И тут у меня впервые зародилась мысль о невероятности. Я знаю теорию относительности и теорию вероятности. Я подумал: а что, если построить теорию невероятности?
— А знаете, какая у меня была первая любовь? — спросила Катя.
А собственно, на что я надеялся? Что она дожидалась именно меня?
— Я родилась в Ленинграде перед войной. Начало войны я не помню. Помню только, когда наш детдом вывезли в Караганду на самолетах. Шили там. Потом привезли обратно в Ленинград. Родителей потеряла в самом начале войны. Школу окончила в Ленинграде, там же поступила работать. Единственного родственника отыскала случайно в Москве только в 55-м году. В Москве и познакомилась с поэтом.
Я тогда очень одинокая женщина была, в эту ночь, когда хотела попасть на кинофильм «Мост Ватерлоо», и было мне тогда неполных шестнадцать лет.
Алексей Николаевич, вы представьте себе такую картину. Пустой вестибюль. Никого нет. Только девочка стоит у окошка кассира. Только тускло горят полупогашенные плафоны.
— Я из Ленинграда… Я уезжаю после праздников, — говорю я.
— Вот в Ленинграде и посмотрите, — сказал мне кассир.
Он захлопнул окошко. Я отошла и встала в тень у стены.
И тут вошел в дверь этот человек.
Он посмотрел на меня как-то боком.
— А много осталось, — спросил он, — до шестнадцати?..
— Месяц еще.
— Да, это очень много, — сказал он. — Пойдемте, я вас проведу.
Он постучал в окошко и взял два билета.
Нас впустили в темный зал.
Он взял меня за руку, чтобы не потеряться, и мы побежали между рядами. Я, запыхавшись, опустилась рядом с ним на стул.
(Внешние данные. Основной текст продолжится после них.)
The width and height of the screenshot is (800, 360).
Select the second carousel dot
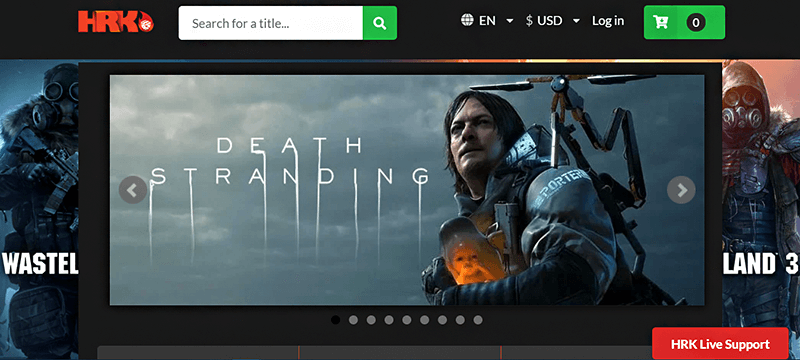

Сначала пошли огни реклам. Потом черный дым над морем. Белые самолеты на палубе чужой авиаматки. Чужие солдаты идут по песку. Чужая ракета, похожая на акулу, медленно поднимается в воздух и стоит неподвижно над полигоном, подпертая белым огнем. Она начинает медленно клониться набок, и человек в блиндаже давит на кнопку. Взрыв… Это показывали иностранную хронику.
— Какие у них ракеты, — говорю я. — Взрываются.
— Управление слабое, — говорит он. — Вот и взрываются.
Потом вспыхнул свет, и билетеры рассаживали опоздавших.
По-моему, начала фильма он не видел. Он все смотрел вбок, на мое лицо. Смотрел он как-то странно. Будто он что-то вспоминает и не может вспомнить. Я сдвинула платок и тряхнула волосами. Я хотела, чтобы он посмотрел, какие у меня волосы. Он тогда сразу отвернулся. Я тогда тоже стала смотреть на экран. И я увидела, как в полутемном ресторане танцуют Вивьен Ли и ее партнер — английский офицер, которые познакомились только что, во время бомбежки, и не знают еще, что это к несчастью. Звучит медленный такой, вкрадчивый вальс. Он называется «Вальс потухающих свечей». Он написан в мажоре, но ритм у него похоронный. И понятно, что надвигается несчастье на влюбленных. И слуги гасят свечи одну за другой, одну за другой… А потом она говорит: «Прощай… не забывай меня. Ты меня будешь помнить?» — «Всю жизнь, — говорит офицер. — Всю жизнь…» Или это не он говорил, а вы, Алексей Николаевич, когда рассказывали о Катарине… я уже не помню… Это же было так давно, а потом я обернулась и увидела его закрытые глаза и стиснутые челюсти и поняла, что он совсем не смотрит на экран. А на экране — тяжелый пролет санитарных машин через мост Ватерлоо, туман над Темзой, грохот военных машин, лужи и детская игрушка — талисман улыбается уродливой мордочкой.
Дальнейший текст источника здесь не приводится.